Shore-based anglers will no longer be able to use fish parts, bones and blood to attract sharks, as critics of shark fishing would like to see lines cast farther away from beachgoers.
The Florida Fish and Wildlife Conservation Commission, meeting Wednesday in Gainesville, approved several shore-based shark fishing changes that will go into effect July 1.
The rules include the restriction on “chumming” with fish parts, bones and blood; requiring the immediate release of any sharks that are on a state prohibited list; and requiring that anyone who casts for sharks from land, bridges or jetties get a no-cost permit that includes taking an online educational program.
Commissioner Joshua Kellam, who said he watched as a nurse shark was reeled in among a crowd in Juno Beach over the weekend, considers the changes a work in progress.
“Are we going to pass the best thing that solves all the answers? No,” Kellam, of Palm Beach Gardens, said. “But are we setting the baseline to start now looking at this and addressing this down the road? Yes, I think we are.”
Commissioners want to address issues such as setting a hook size that would differentiate shark fishing from other shore-based angling. Staff members also proposed allowing people younger than 16 to be exempt from the permitting requirement, but
Commissioner Gary Nicklaus of Jupiter questioned the need for an exemption.
“It’s a no-cost permit,” Nicklaus said. “They don’t have the ability, I guess through our permit system, to get a permit, but they can get the validation that they have done the education course.”
The chumming issue has drawn widespread attention. Chumming can continue from a boat or pier.
Critics of shore-based shark fishing called the changes “common sense,” while also saying the rules need to go further.
Supporters of the ban, for example, proposed extending the chumming changes to include structures affixed to the shore, such as piers and jetties.
However, Bill George, a fisherman, disputed the need for the chumming regulation, as he said most experienced land-based anglers know not to engage in such activities when other people are in the water.
“You don’t see a lot of shark fishermen here fighting it, because they don’t do it,” George said. “We’re doing it as a feel-good measure for some of the people.”
The changes also require anglers --- from shore or on vessels --- to carry appropriate gear because they will be required to immediately release sharks that the state prohibits from being harvested. Those sharks include the great hammerhead, lemon shark, longfin mako and tiger shark.
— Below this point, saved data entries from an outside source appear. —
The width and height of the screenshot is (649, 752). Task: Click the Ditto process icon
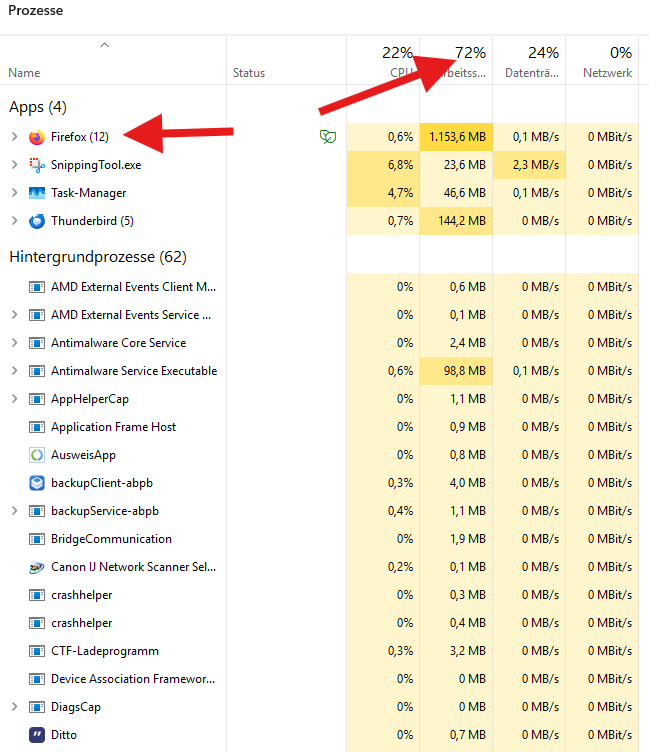37,734
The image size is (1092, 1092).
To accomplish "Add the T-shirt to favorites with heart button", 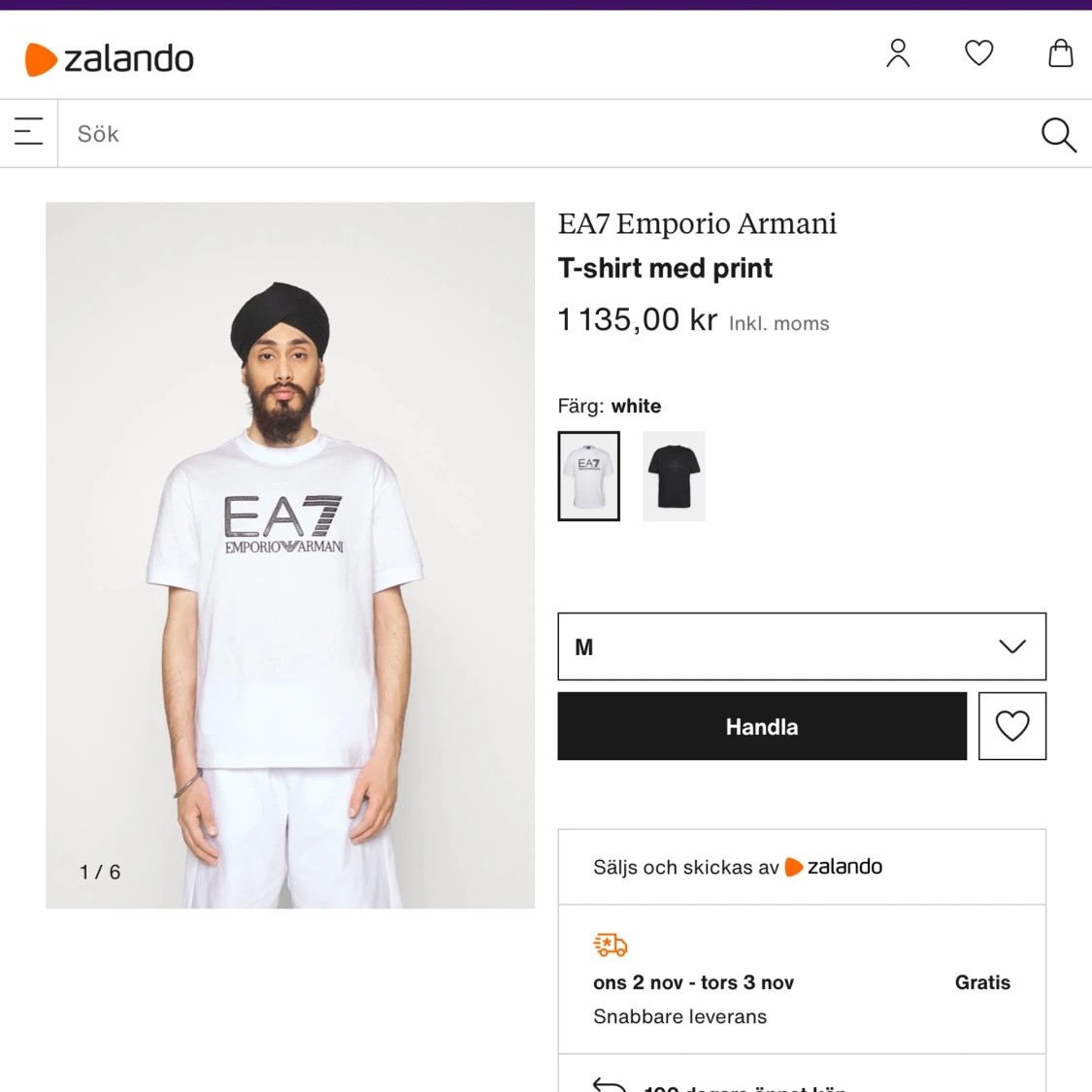I will 1012,725.
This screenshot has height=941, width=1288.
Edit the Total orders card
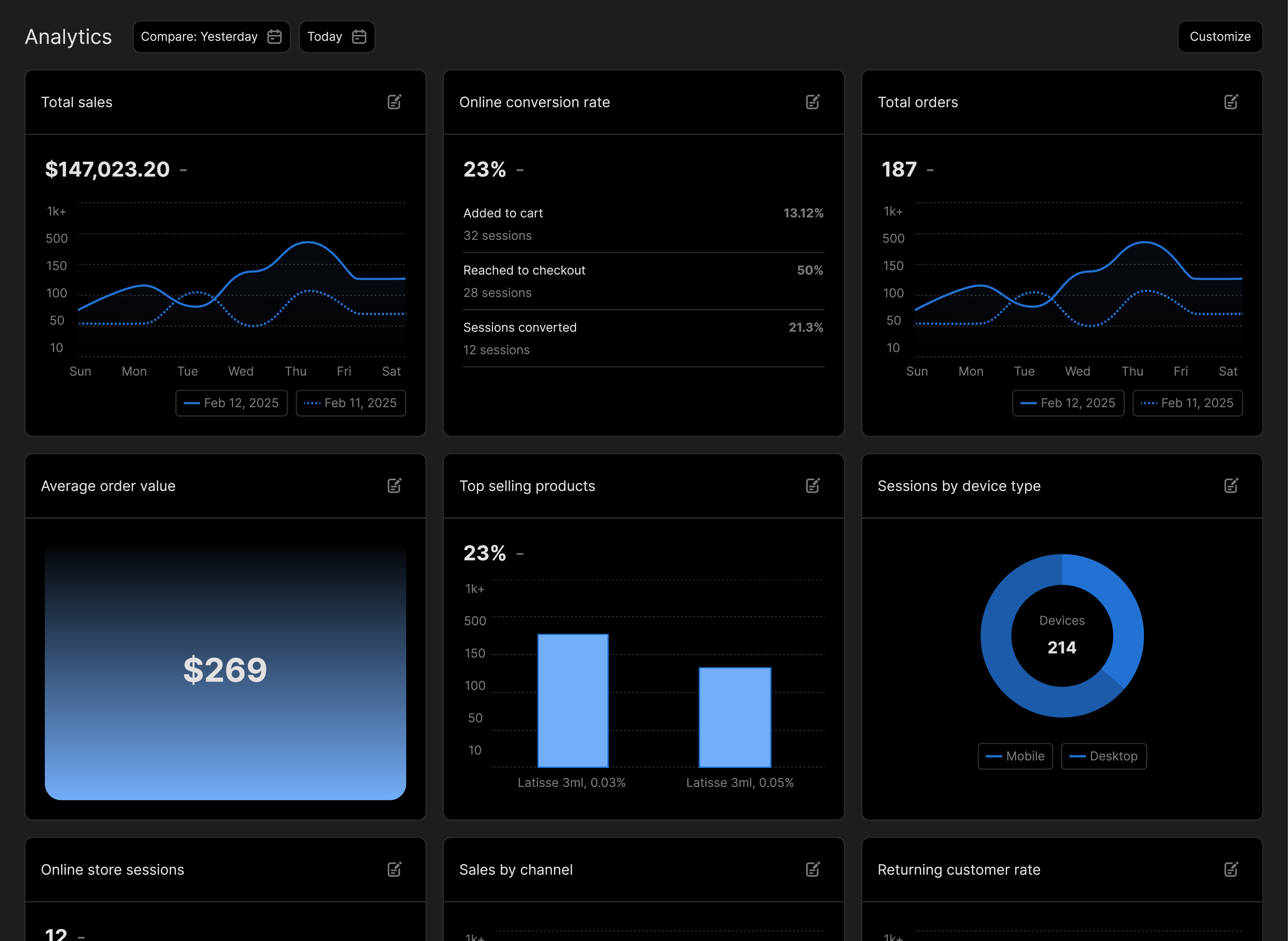(1231, 102)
“The goal would be to keep the head in enough water to cover the gills, and this should be done while also ensuring the safety of the shore-based angler,” said Jessica McCawley, director of the commission’s Division of Marine Fisheries Management.
The changes came after a series of meetings last summer across the state to address shark-fishing rules.
McCawley said staff members are already working on additional steps, such as clarifying the definition of sharks and what to do with prohibited shark species that wash up dead on shore.
Last April, the commission was advised that shore-based shark fishing --- from beaches, piers and bridges --- is increasing in places that conflict with where people swim and surf.
Anglers expressed concerns that imposing further restrictions could eliminate the activity. The commission reported fishing hasn’t impacted shark populations, which the state has worked to rebuild and maintain, but it has created “anxiety” among beachgoers.
“For safety concerns, the goal is to reduce public concerns about anglers chumming near shore,” McCawley said. “One of the most common concerns is that chumming endangers those in the water. However, sharks regularly inhabit and feed in near-shore waters.”
Local officials have complained that state law prohibits local governments from enacting bans on the practice.
The commission estimates the state has about 25 shark bites a year in Florida waters, with about 1 percent of bites being fatal.